Selon des sources diplomatiques de haut niveau, citées par The Geopolitical Desk, la visite de Boulos s’inscrit dans un effort élargi des États-Unis pour redéfinir leur engagement en Afrique du Nord et au Sahel. Cette démarche privilégie la résolution des conflits et adopte une doctrine axée sur le « commerce plutôt que l’aide », dans le cadre d’un repositionnement stratégique de Washington sur le continent africain.
Massad Boulos, qui s’est déjà distingué par son rôle parallèle d’envoyé spécial dans la région des Grands Lacs — en particulier en République démocratique du Congo (RDC) et au Rwanda — où son action diplomatique a permis de débloquer des négociations jusque-là dans l’impasse, est désormais confronté à des enjeux politiques plus complexes en Libye et au Soudan.

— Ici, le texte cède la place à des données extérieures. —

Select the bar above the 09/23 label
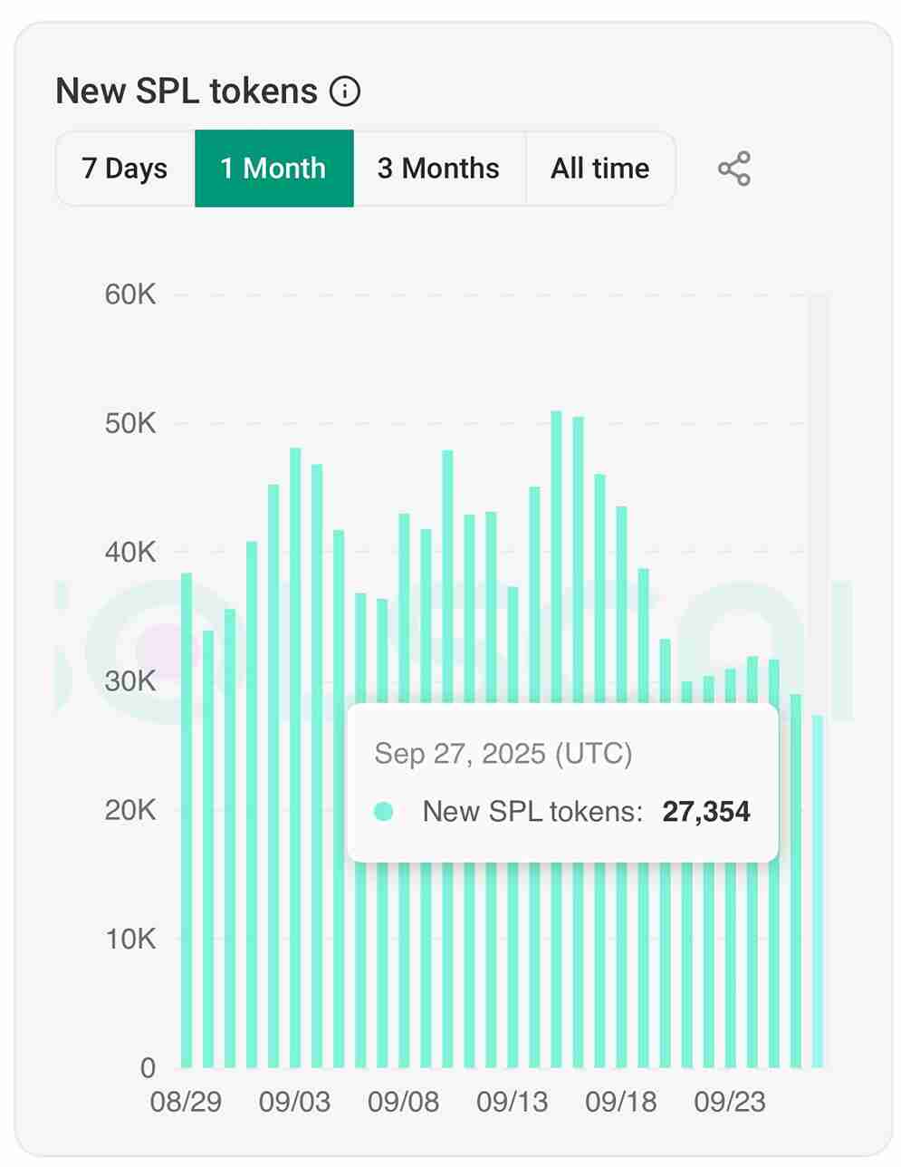tap(730, 689)
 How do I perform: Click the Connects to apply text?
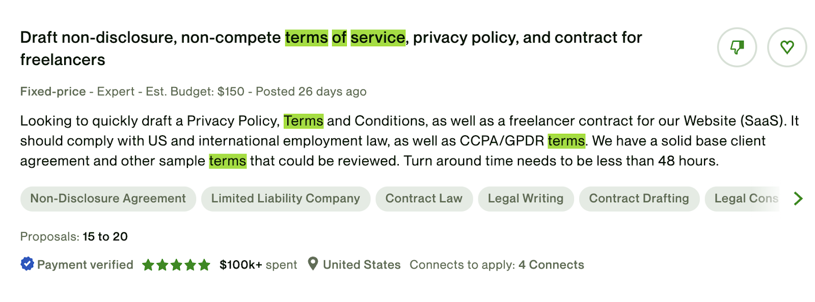[x=497, y=265]
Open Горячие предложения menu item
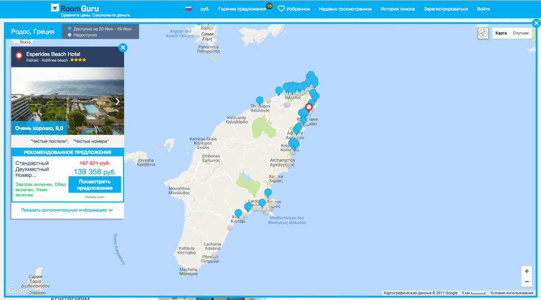The image size is (541, 300). [242, 9]
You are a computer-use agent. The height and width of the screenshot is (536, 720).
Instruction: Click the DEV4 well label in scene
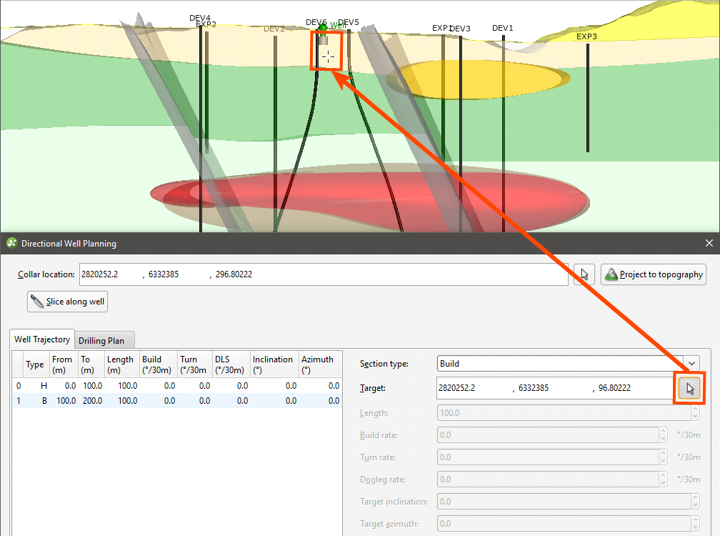(199, 18)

La tournée à venir devrait se concentrer sur des consultations de haut niveau destinées à poser les bases de futures initiatives de paix. Elle intervient après plusieurs mois de contacts diplomatiques soutenus mais discrets avec des acteurs clés de l’ensemble du spectre politique régional, souligne la même source.
Cette initiative s’inscrit dans la continuité de l’élan donné par une récente réunion à la Maison Blanche avec cinq chefs d’État africains, au cours de laquelle le président Trump a affirmé que son administration accorderait la priorité aux efforts de paix en Libye et au Soudan.
Alors que Washington envisage un retour diplomatique dans la région, la capacité de la tournée de Boulos au Maghreb à impulser une dynamique significative dans les processus de paix longtemps paralysés s’annonce décisive.